# Problem to work on:
Reproduce the passage below on the U.K.'s offshore wind leasing round in full, word for word.

The U.K.'s first offshore wind leasing round in a decade is expected to draw greater participation from oil and gas majors, thanks in part to changes to the leasing system.
The Crown Estate, which manages the royal property portfolio including the seabed, will initiate a tender next month that could support 7 gigawatts of new capacity. The country has nearly 8.5 gigawatts of offshore wind capacity in operation currently, according to trade group RenewableUK, making it the world's leading market, ahead of Germany and China.
The upcoming tender will come with significant changes to the terms and conditions, including lease terms from 50 to 60 years, discounted lease fees for “innovative” or hybrid projects, and — critically for oil and gas companies — a green light for joint bids.
“Previous rounds were only for individual bidders, but now they will allow consortia to bid,” said Shimeng Yang, offshore wind senior research analyst at Wood Mackenzie. “That will encourage oil and gas companies that have been very interested in offshore wind and trying to secure project pipelines."

# Data shown:
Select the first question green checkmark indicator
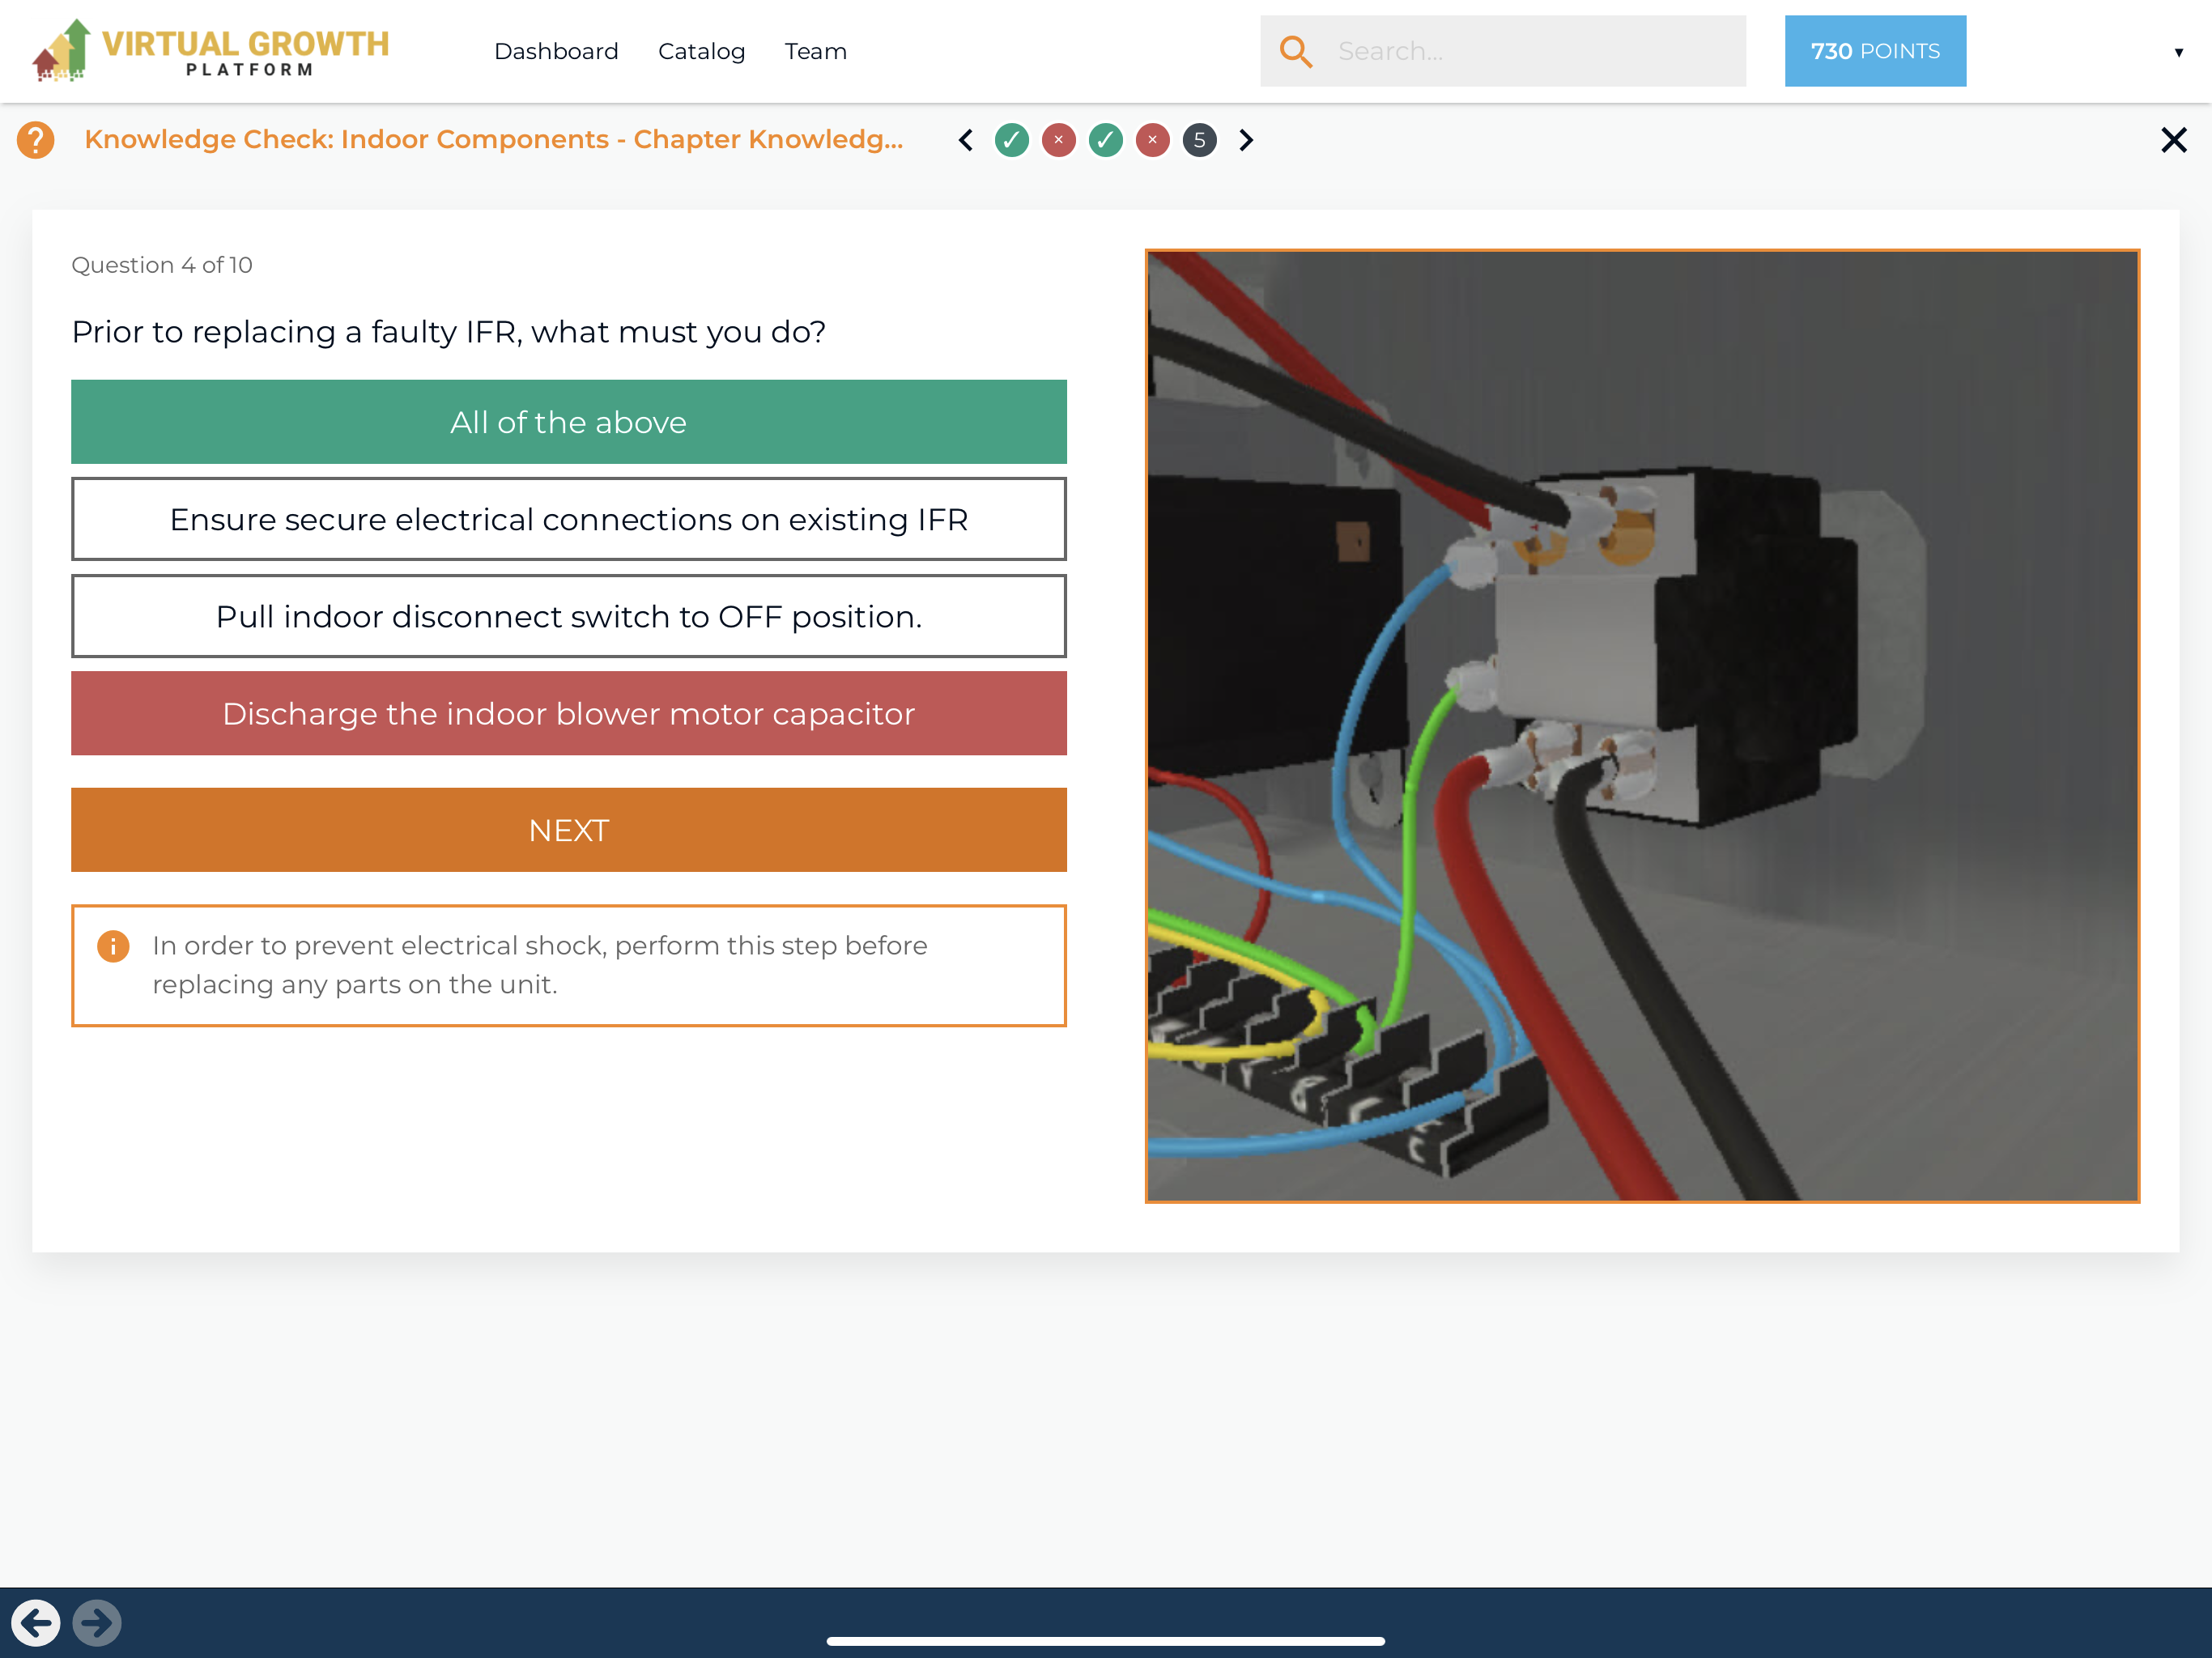This screenshot has height=1658, width=2212. tap(1012, 140)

# Response:
The U.K.'s first offshore wind leasing round in a decade is expected to draw greater participation from oil and gas majors, thanks in part to changes to the leasing system.
The Crown Estate, which manages the royal property portfolio including the seabed, will initiate a tender next month that could support 7 gigawatts of new capacity. The country has nearly 8.5 gigawatts of offshore wind capacity in operation currently, according to trade group RenewableUK, making it the world's leading market, ahead of Germany and China.
The upcoming tender will come with significant changes to the terms and conditions, including lease terms from 50 to 60 years, discounted lease fees for “innovative” or hybrid projects, and — critically for oil and gas companies — a green light for joint bids.
“Previous rounds were only for individual bidders, but now they will allow consortia to bid,” said Shimeng Yang, offshore wind senior research analyst at Wood Mackenzie. “That will encourage oil and gas companies that have been very interested in offshore wind and trying to secure project pipelines."